From these studies several broad conclusions can be made about the potential of IST in the treatment of MDS.

  1. IST is most effective in the early phase of MDS described variously as MDS RA, MDS IPSS-low-risk.

  2. Comparisons between trials is limited by variable inclusion criteria. Studies that selected for a certain patient population, notably lower-risk MDS and HLA-DR15 positivity, demonstrated more favorable responses. Young age has also been demonstrated to be a marker of response, while the importance of marrow cellularity in predicting response is equivocal.
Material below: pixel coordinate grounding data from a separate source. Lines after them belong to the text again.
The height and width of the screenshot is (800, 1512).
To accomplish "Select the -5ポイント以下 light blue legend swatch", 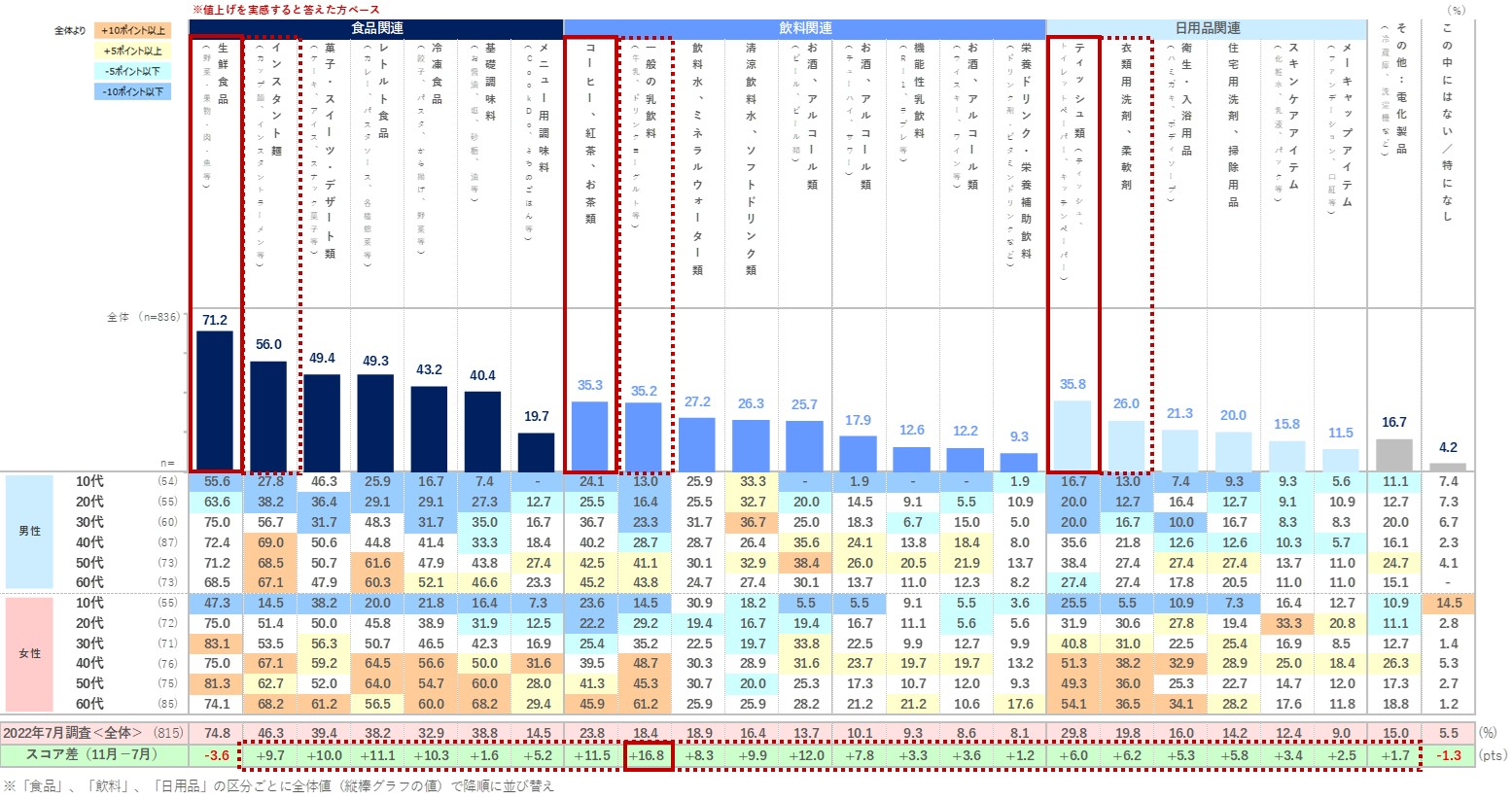I will pos(133,71).
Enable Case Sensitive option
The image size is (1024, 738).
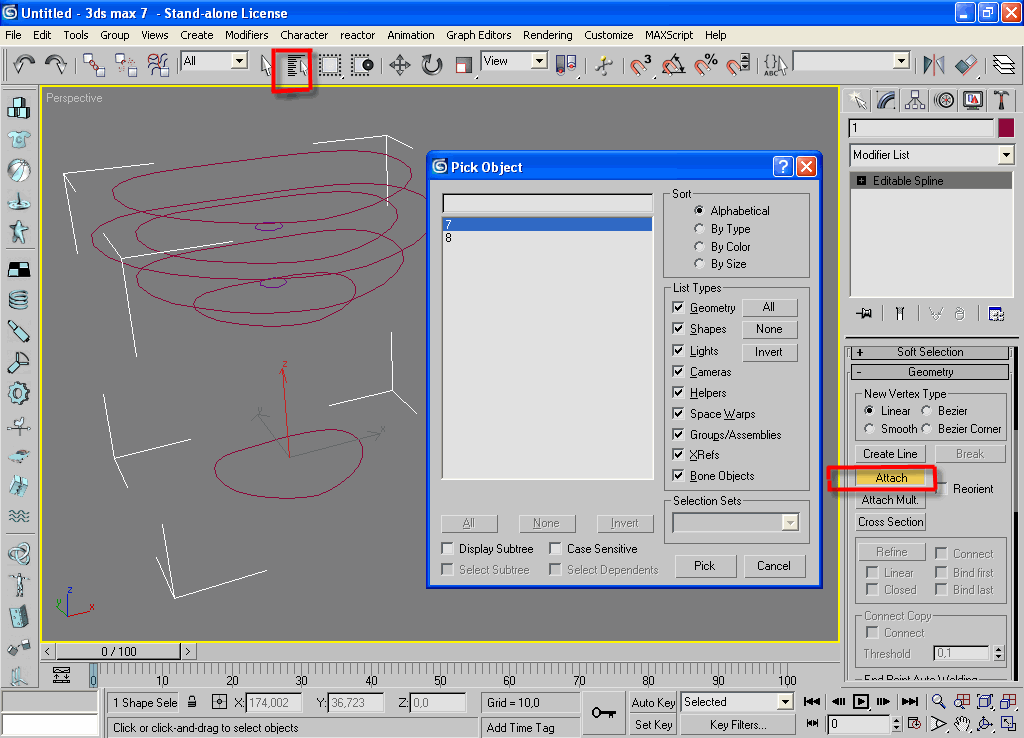point(556,549)
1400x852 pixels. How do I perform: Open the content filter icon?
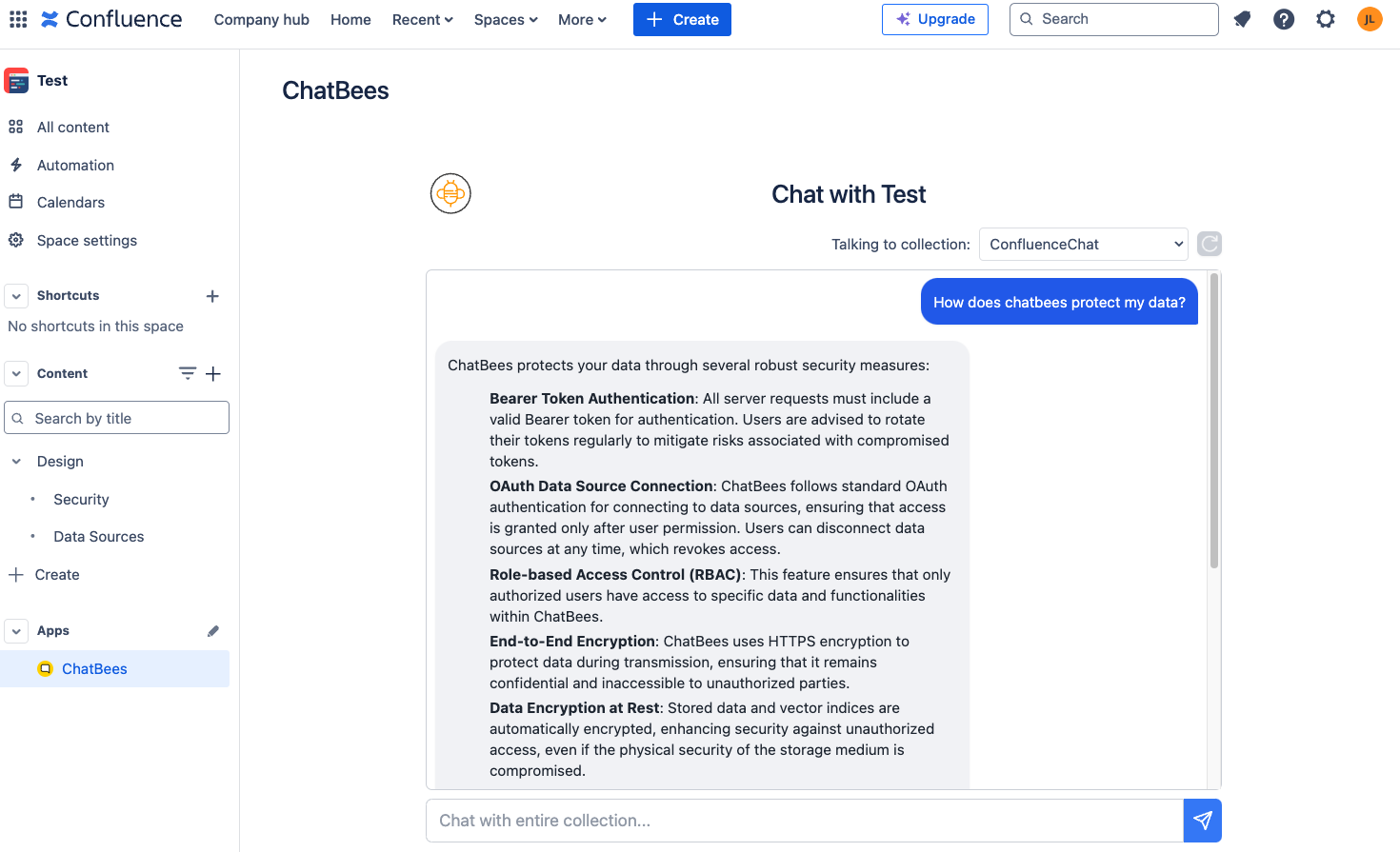tap(188, 373)
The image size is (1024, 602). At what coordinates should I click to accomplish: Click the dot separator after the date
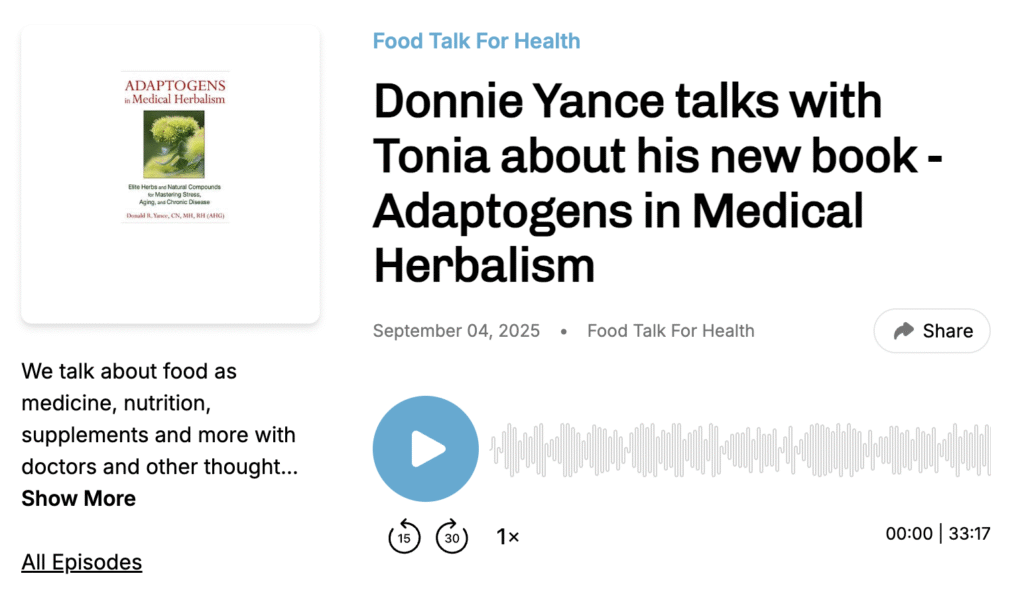point(564,331)
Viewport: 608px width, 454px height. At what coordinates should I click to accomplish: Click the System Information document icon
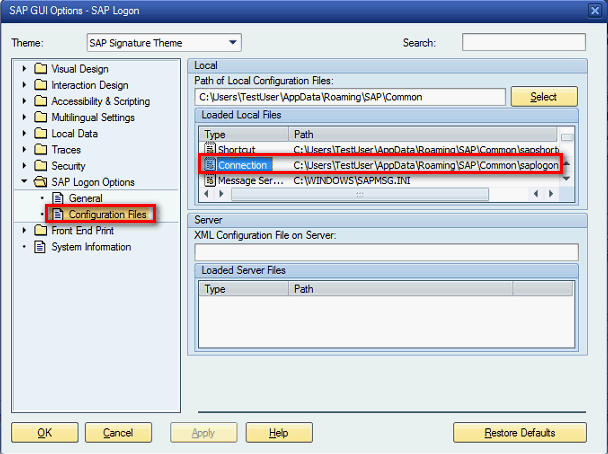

  3. Because of these variables, it is not entirely clear which treatment approach emerges as the most favorable. However, with the proviso that future studies are still needed to fully validate optimum treatment approaches, it reasonable to conclude that sirolimus is least efficacious, and alemtuzumab may be superior to other single agents (Table 3). However, the alemtuzumab study did select for patients felt to have a high chance of responding to immunosuppression. Whether combinations of a particular ATG with cyclosporine or etanercept is comparable with alemtuzumab would require a prospective comparative study.

Table 3.

Cumulative overall response rates from 18 separate trials of IST for MDS.

Regimen response rate %
Sirolimus 16
Cyclosporine 56
Horse ATG 35
Rabbit ATG 27
Horse ATG + cyclosporine 25
Rabbit ATG + cyclosporine 30
Alemtuzumab 68

Unresolved issues

Does IST induce leukemic progression?

The administration of IST in MDS where the immune response is directed against preleukemic MDS clones could theoretically risk leukemic progression by removal of an effective immune control of the malignant process. Curiously, in the analysis of long term outcome of IST treated patients, responders not only sustained hematopoiesis over many years but also had a lower risk of leukemic progression than a matched group of patients with similar MDS IPSS risk scores who did not receive IST. Patients who were nonresponders did not show accelerated disease progression but progressed at the same pace as controls not given IST. Thus IST appears to be safe in the longterm.24

Future directions

Treatment of MDS with antilymphocyte antibodies is clearly an effective therapy for selected patients with MDS. There is clearly a need for multicenter prospective studies in large numbers of MDS patients to evaluate and compare promising IST strategies. Unresolved questions are whether IST can be further optimized. Given the variablilty of ATG and its relative ease of administration, alemtuzumab would appear to be the best choice of antibody for further evaluation. Combining an antibody with anti TNF treatment with etanercept also deserves consideration. It is not clear whether MDS patients with more advanced disease might also respond more frequently if the IST were optimized. For this reason it will be important to continue to explore IST in a spectrum of MDS disorders to include RA/IPSS int -1, RARS, RAEB/IPSS int -2. Interpretation and comparison of results between treatment centers would be much improved by standardization of treatment response definitions and clear definition of the MDS subtype.